*DIRECTIONS*
Transcribe every entry below word for word, omitting the pictures.

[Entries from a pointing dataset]
###
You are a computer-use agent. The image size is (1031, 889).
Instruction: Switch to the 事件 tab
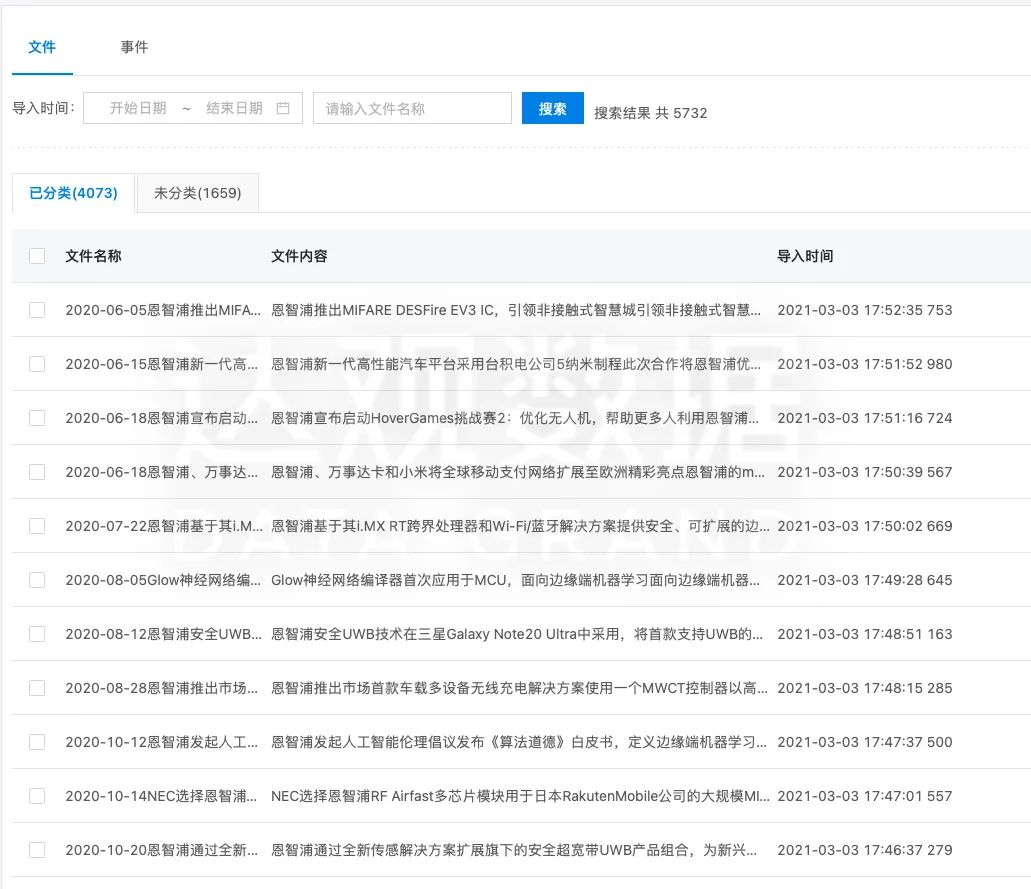pyautogui.click(x=135, y=46)
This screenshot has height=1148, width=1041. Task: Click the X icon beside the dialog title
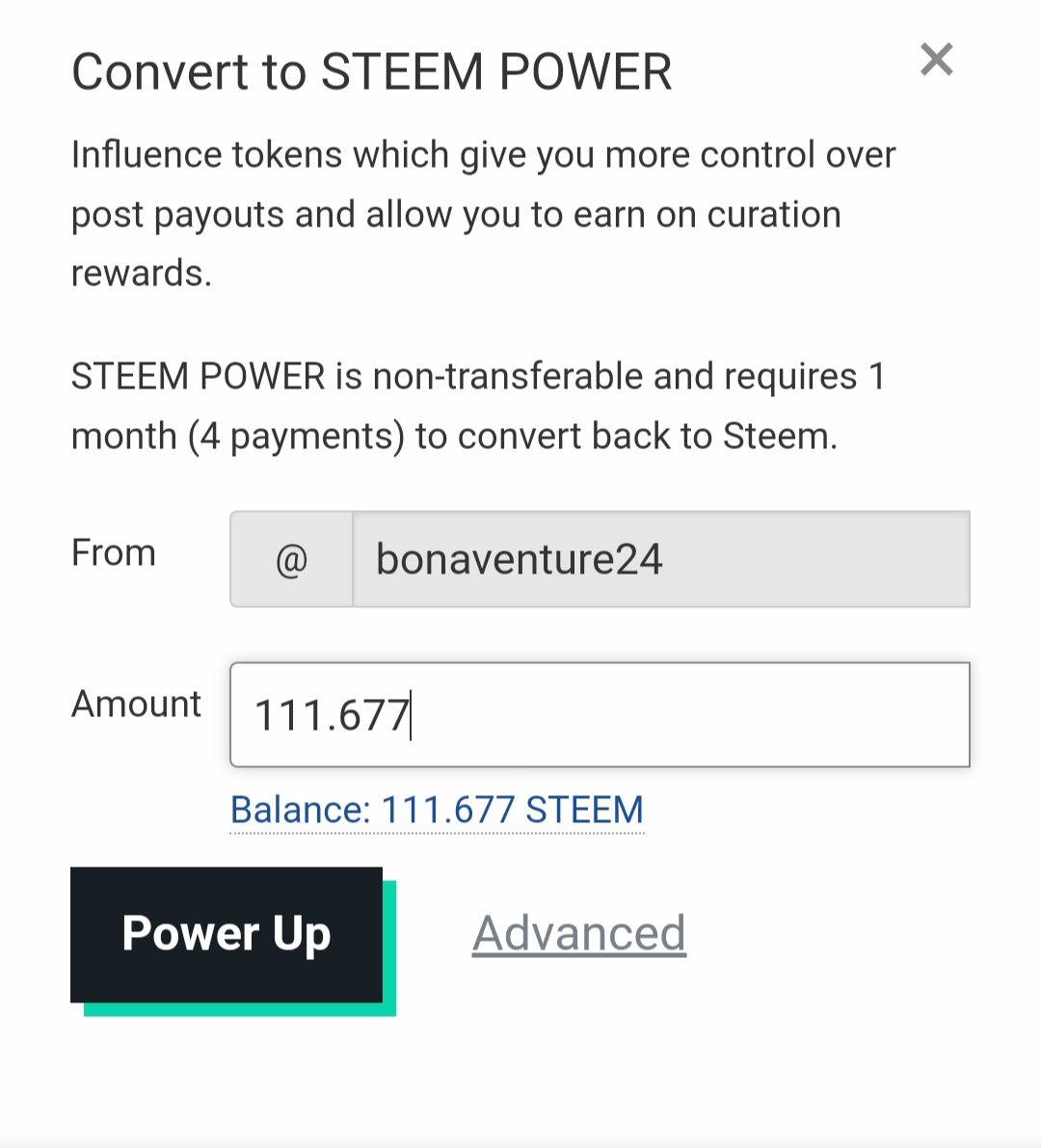(x=936, y=60)
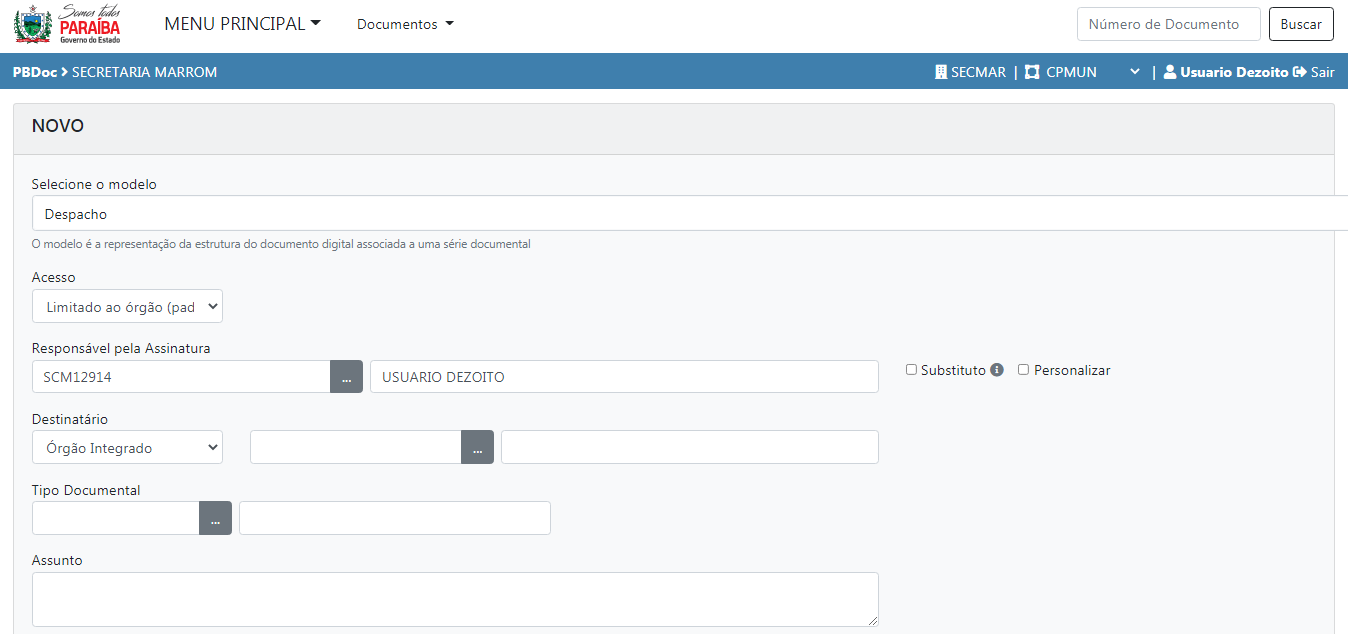Click the Paraíba government logo
The image size is (1348, 634).
point(67,25)
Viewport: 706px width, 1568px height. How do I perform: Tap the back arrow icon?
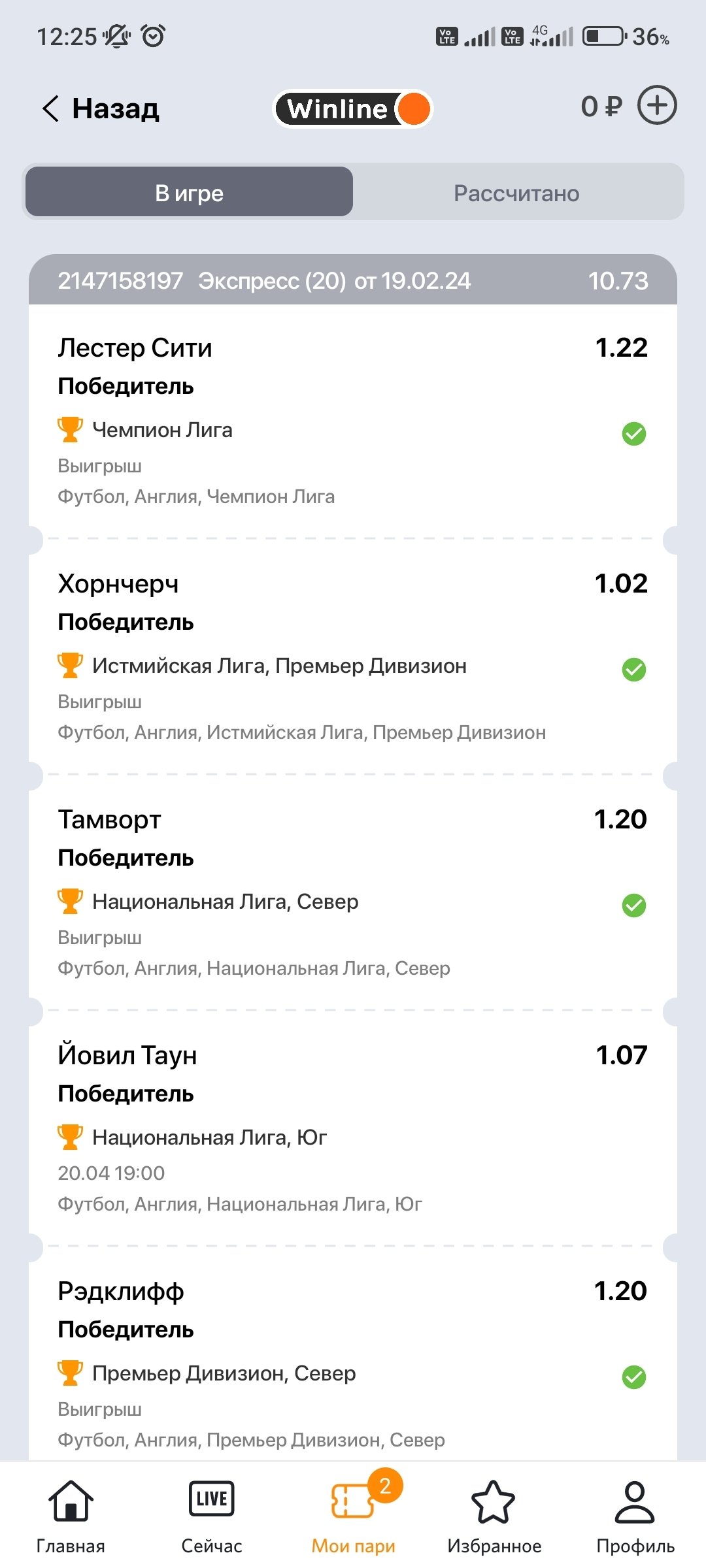click(51, 108)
###
*TASK OUTPUT*
You are a computer-use agent. The image size is (1031, 889).
Instruction: Switch to the 事件 tab
pyautogui.click(x=135, y=46)
This screenshot has height=1148, width=1041. Task: Click the X icon beside the dialog title
(x=936, y=60)
Click the Paraíba government logo
The image size is (1348, 634).
point(67,25)
Viewport: 706px width, 1568px height. How do I perform: Tap the back arrow icon?
click(51, 108)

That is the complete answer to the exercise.